### Records provided

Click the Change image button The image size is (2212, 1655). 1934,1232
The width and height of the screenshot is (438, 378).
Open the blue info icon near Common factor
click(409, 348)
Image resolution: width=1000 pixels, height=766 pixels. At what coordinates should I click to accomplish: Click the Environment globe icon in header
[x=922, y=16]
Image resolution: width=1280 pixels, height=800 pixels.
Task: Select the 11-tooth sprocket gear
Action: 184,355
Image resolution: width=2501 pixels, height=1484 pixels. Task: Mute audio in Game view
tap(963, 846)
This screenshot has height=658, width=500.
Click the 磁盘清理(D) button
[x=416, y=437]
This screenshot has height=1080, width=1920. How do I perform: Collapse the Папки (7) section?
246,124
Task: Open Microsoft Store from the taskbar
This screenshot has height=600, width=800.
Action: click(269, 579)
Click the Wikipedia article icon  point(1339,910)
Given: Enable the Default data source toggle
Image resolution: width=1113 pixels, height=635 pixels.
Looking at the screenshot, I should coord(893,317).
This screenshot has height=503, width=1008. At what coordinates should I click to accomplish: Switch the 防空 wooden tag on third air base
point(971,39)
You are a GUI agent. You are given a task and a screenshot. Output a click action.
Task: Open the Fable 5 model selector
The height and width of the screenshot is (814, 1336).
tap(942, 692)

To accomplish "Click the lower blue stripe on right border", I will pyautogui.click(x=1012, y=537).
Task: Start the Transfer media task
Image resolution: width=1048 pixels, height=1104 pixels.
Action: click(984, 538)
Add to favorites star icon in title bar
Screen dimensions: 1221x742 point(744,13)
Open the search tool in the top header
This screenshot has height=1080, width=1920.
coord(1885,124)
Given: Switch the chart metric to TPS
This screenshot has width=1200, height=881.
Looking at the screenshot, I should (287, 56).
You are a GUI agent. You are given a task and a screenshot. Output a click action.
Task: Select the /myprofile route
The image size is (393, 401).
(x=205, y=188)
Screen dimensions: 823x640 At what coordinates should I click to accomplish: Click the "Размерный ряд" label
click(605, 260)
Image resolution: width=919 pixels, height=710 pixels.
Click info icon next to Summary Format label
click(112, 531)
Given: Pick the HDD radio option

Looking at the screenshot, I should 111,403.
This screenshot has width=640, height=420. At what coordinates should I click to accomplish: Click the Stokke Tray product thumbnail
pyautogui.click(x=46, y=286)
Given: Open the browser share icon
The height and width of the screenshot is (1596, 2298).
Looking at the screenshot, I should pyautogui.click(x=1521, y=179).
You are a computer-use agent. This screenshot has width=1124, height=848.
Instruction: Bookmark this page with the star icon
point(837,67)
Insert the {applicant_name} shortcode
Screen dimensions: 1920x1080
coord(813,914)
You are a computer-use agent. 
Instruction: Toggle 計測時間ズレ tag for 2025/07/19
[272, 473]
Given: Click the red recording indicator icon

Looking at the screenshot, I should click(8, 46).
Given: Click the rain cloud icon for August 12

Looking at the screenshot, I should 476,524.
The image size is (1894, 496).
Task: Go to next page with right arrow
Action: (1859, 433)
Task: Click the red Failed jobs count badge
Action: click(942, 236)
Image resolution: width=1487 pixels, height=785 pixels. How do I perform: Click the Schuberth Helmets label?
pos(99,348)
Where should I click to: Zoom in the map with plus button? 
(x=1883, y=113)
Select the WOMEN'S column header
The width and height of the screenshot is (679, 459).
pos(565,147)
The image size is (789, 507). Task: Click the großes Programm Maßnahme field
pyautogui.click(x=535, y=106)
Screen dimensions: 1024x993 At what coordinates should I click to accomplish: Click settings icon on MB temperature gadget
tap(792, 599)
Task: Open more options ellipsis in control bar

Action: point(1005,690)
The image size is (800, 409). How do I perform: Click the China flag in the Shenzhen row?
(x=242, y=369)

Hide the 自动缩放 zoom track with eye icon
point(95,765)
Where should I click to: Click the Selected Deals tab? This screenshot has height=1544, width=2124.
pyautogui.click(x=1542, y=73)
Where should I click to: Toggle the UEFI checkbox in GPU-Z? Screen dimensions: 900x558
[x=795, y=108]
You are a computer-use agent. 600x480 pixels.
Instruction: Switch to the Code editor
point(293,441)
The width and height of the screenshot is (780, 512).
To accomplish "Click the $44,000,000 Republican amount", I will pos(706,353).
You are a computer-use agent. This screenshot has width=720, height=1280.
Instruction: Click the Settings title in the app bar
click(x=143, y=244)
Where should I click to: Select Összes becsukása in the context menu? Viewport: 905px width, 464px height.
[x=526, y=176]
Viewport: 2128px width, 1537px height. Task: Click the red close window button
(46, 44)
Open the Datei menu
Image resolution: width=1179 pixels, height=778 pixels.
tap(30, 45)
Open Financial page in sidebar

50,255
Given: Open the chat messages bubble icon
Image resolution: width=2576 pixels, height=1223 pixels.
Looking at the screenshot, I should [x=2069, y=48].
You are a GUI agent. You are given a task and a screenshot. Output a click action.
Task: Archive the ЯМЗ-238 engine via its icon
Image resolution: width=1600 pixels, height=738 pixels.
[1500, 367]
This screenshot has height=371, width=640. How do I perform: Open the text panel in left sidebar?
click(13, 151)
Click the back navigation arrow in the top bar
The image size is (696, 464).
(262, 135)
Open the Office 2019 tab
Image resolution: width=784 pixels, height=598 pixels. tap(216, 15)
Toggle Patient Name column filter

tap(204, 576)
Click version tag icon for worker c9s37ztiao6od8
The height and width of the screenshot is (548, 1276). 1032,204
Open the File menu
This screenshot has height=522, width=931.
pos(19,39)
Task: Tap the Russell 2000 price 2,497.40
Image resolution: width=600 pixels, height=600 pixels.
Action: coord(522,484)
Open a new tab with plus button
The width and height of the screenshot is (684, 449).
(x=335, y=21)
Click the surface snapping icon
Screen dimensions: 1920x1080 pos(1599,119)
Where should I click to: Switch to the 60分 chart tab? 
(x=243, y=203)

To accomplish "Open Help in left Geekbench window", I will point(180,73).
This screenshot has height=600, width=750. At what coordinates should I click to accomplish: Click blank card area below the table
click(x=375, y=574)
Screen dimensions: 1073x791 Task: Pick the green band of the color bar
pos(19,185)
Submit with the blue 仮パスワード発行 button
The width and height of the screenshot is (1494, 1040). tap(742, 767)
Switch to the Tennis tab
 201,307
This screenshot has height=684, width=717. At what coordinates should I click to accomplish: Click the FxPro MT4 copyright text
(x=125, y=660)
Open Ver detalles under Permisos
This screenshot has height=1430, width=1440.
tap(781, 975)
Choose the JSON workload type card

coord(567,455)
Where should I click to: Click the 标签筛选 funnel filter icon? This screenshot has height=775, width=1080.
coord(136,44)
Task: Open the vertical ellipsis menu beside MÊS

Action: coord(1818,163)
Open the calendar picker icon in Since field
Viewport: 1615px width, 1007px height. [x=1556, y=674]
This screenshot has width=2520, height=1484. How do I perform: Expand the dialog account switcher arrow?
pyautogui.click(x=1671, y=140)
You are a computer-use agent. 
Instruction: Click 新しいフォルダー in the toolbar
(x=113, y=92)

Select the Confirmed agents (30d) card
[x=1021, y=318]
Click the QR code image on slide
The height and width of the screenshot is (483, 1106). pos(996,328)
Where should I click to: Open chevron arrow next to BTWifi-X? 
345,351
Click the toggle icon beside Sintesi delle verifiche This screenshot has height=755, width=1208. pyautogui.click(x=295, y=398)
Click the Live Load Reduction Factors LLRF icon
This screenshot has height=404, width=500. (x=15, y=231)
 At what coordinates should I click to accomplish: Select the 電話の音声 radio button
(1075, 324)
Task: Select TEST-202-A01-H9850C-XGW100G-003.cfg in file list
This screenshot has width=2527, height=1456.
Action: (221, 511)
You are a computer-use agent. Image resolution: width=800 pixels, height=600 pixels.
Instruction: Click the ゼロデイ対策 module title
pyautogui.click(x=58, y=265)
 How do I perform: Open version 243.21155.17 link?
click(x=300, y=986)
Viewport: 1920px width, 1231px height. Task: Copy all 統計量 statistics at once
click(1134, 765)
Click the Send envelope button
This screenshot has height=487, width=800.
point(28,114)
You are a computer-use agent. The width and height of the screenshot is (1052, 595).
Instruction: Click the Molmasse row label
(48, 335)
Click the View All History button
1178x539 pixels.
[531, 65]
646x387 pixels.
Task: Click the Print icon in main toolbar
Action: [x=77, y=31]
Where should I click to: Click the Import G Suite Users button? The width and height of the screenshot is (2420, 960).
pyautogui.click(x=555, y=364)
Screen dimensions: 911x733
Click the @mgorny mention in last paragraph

### Aim of the exercise
Reproduce the records verbatim, starting with the line that contains "Click the back" and going on through the line that contains "tap(204, 576)".

### Solution to the exercise
Click the back navigation arrow in the top bar
The image size is (696, 464).
(262, 135)
Open the Office 2019 tab
Image resolution: width=784 pixels, height=598 pixels. tap(216, 15)
Toggle Patient Name column filter

tap(204, 576)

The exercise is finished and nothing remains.